Laura Ingalls Wilder
February 7, 2017
“We who live in quiet places
have the opportunity to become acquainted with ourselves, to think our own thoughts and live our own lives in a way that is not possible for those keeping up with the crowd.”
She didn’t publish her first novel until she was 65 years old… but she is one of the most beloved authors of children’s book ever. Who is she? None other than Laura Ingalls Wilder (LIW) who was born February 7, 1867.
I discovered the Little House series when in elementary school and was hooked. The strong characters were as real to me as my friends and family; the settings described in such vivid detail that I felt as if I, too, were a pioneer girl living in the big woods of Wisconsin, on the plains of Kansas, or the brutal prairies of South Dakota. In fact, it was my desire to write stories like LIW which motivated me to capture my thoughts on paper.
As a lifelong fan I have read all of her books and also biographies of her life and, I think, the most interesting book of them all called “The Ghost in The Little House.” This book, based on painstaking research, conjectures that LIW did not write independently but had a co-author.
Her daughter, Rose Wilder Lane, was a successful novelist prior to the publication of the Little House books and ‘helped’ her mother with her manuscripts. I do believe it was Rose who breathed life into her mother’s characters and took the excellent bones and, as her ghost writer, turned them into compelling fiction. It was Rose who had connections in the publishing industry and it was Rose who spent a year ‘typing’ each of her mother’s handwritten ‘memoirs’, thus turning them into commercially viable fiction.

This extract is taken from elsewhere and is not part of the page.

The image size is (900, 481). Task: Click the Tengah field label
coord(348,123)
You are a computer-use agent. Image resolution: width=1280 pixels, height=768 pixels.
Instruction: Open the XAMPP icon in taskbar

Here’s a review of the book by William Holtz with his research to support the ghost writer theory:
For those who want the full experience, you can (like my daughter and I did on a cross country trip in September 2013) visit the Laura Ingalls Wilder museum in Mansfield,Missouri: http://www.lauraingallswilderhome.com/
There are other museums and home replicas in most all of the locations where the Ingalls family lived. The Mansfield one has the advantage of having many of the original artifacts from Laura’s childhood including her handwritten notebooks.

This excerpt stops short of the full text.